(Input)
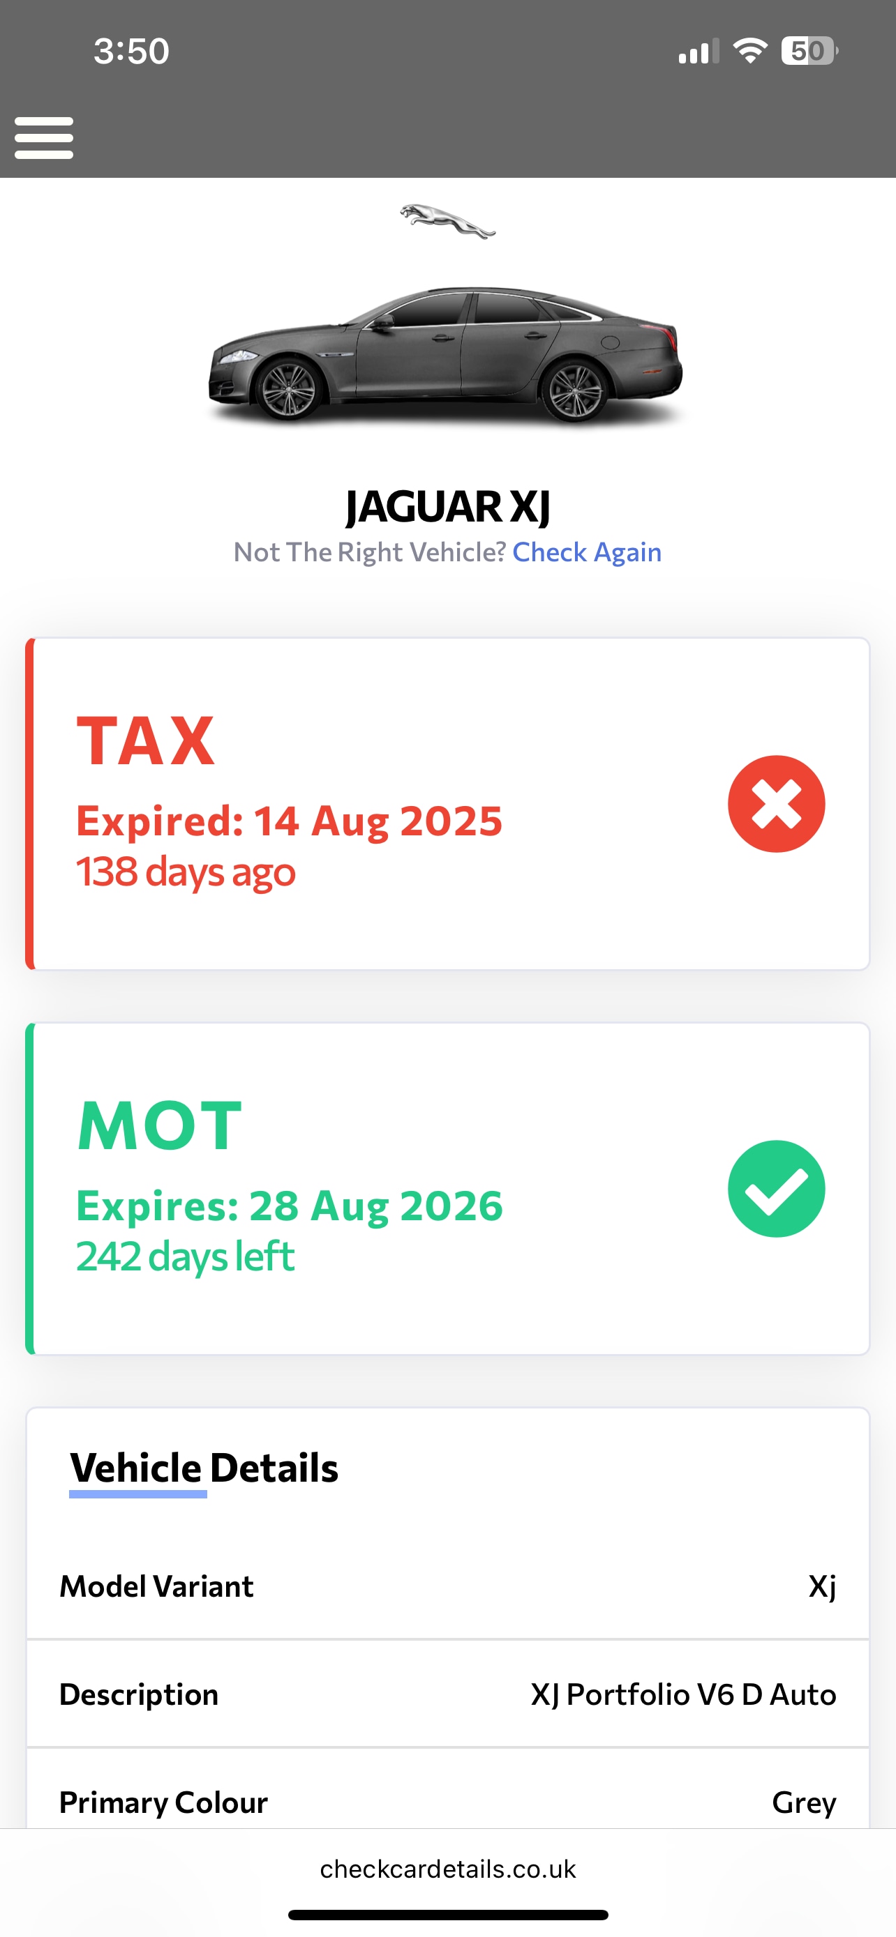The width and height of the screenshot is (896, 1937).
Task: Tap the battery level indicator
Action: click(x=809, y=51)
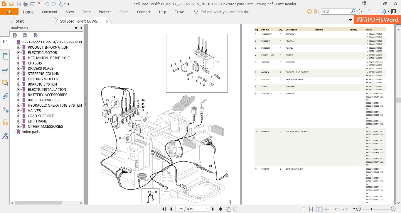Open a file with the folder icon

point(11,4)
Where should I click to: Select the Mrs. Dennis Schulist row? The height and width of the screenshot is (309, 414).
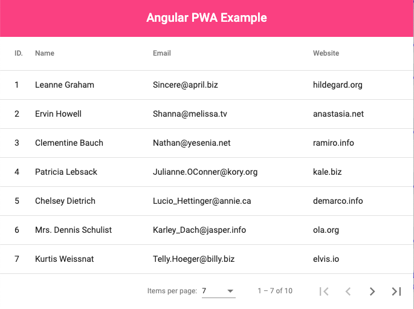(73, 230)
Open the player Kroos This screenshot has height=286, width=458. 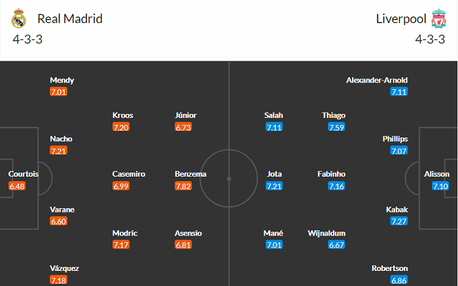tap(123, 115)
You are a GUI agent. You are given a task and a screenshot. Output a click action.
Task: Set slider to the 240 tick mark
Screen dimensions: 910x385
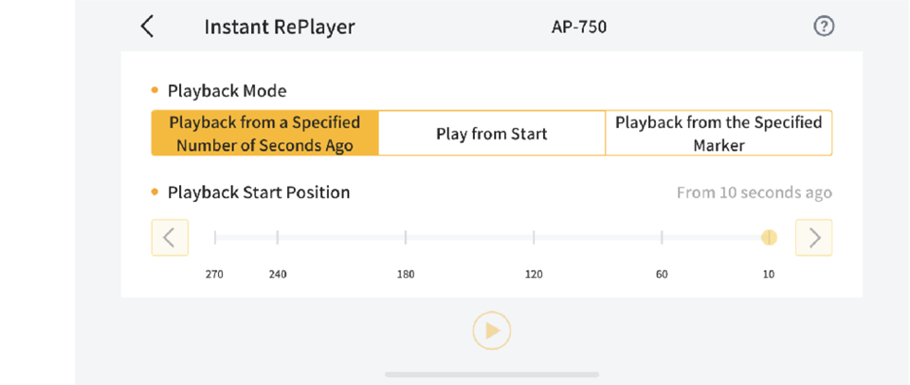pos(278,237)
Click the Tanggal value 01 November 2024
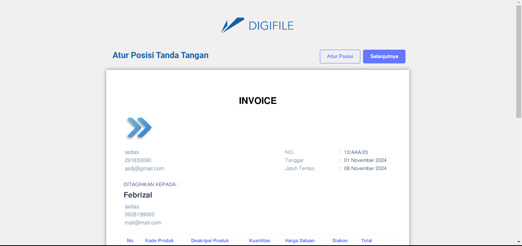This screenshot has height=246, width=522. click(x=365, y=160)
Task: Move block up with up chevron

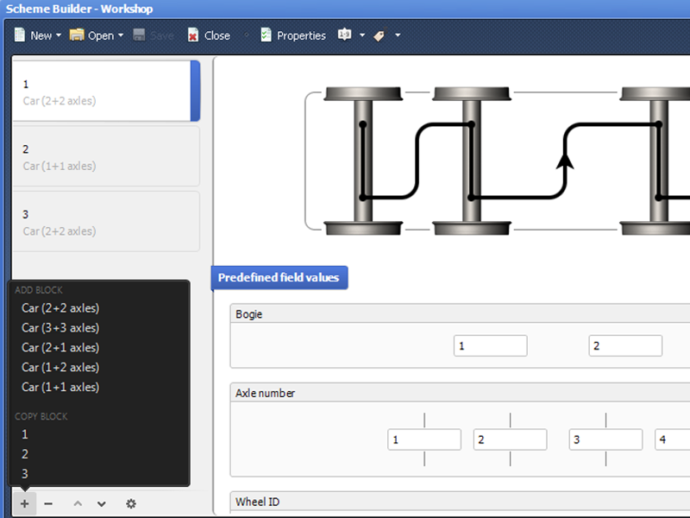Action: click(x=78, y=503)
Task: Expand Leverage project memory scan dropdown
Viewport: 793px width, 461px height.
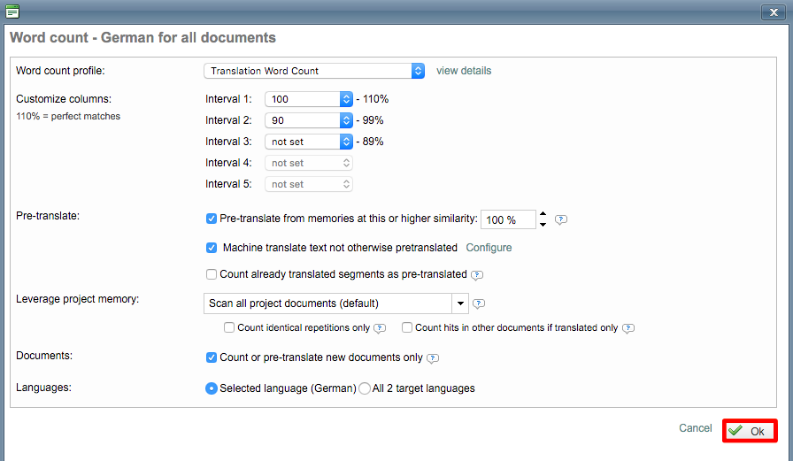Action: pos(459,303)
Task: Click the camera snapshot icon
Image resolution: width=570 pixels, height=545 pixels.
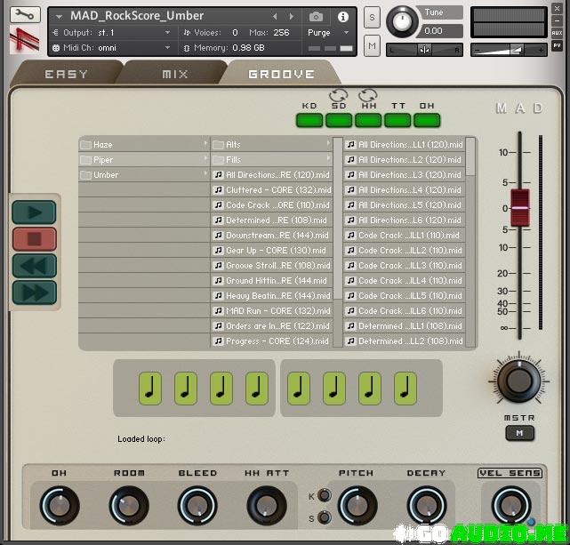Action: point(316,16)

(What is required)
Your answer must reproduce exactly the lines from the line with "You are a GUI" through the end of the material, both ends included, with every picture dropped.

(Result below)
You are a GUI agent. You are given a task and a screenshot. Output a click action.
Task: Set slider to the 240 tick mark
Screen dimensions: 910x385
pos(278,237)
Click the Tanggal value 01 November 2024
This screenshot has height=246, width=522. click(x=365, y=160)
Task: Move block up with up chevron

Action: click(x=78, y=503)
Task: Expand Leverage project memory scan dropdown
Viewport: 793px width, 461px height.
Action: pos(459,303)
Task: Click the camera snapshot icon
Image resolution: width=570 pixels, height=545 pixels.
Action: point(316,16)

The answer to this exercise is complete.